Fatto sta che adesso noi leggiamo: siamo tra il 49 e il 50 dopo Cristo, come vi dicevo, e Paolo scrive: c'è naturalmente qui l'indirizzo di saluto, che apre la lettera nel v.1, poi lo svolgimento di questo scritto: in tutto sono solo cinque capitoli e il contenuto si suddivide in due parti che possiamo facilmente identificare.
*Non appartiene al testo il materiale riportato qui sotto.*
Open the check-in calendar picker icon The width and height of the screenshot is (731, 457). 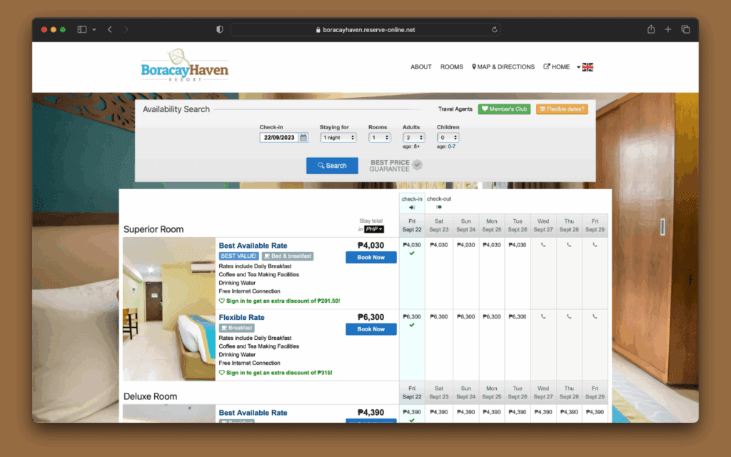coord(303,138)

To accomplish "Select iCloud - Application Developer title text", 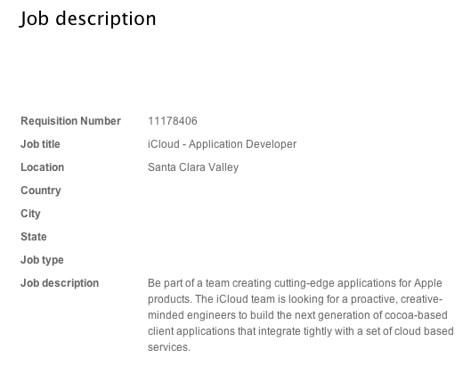I will [x=222, y=144].
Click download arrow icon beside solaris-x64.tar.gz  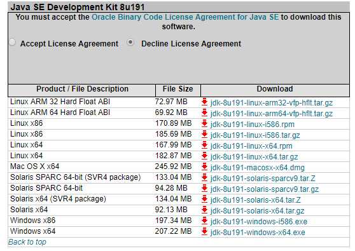204,210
Adesso vi dico come inquadrare lo sviluppo del testo che leggeremo, ma poi verificheremo direttamente. Una prima parte tutta caratterizzata da un’intonazione eucaristica: Paolo ringrazia Dio perché ci sono quelli a Tessalonica e ringrazia Dio perché ci siamo anche noi. Se leggiamo la lettera ai Tessalonicesi è per constatare che Paolo è da Corinto che già ringraziava perché c'era qualcuno che leggeva la sua lettera; quelli che leggono la sua lettera sono coloro che sono motivo per Paolo di ringraziare Dio, ed è motivo per Paolo di dire che noi stiamo leggendo la sua lettera; lui ringraziava già Dio in vista di quelli che leggeranno, noi in questo caso.

Prima parte: sono tre capitoli poi una seconda parte che ha carattere più esortativo: capitoli 4 e 5.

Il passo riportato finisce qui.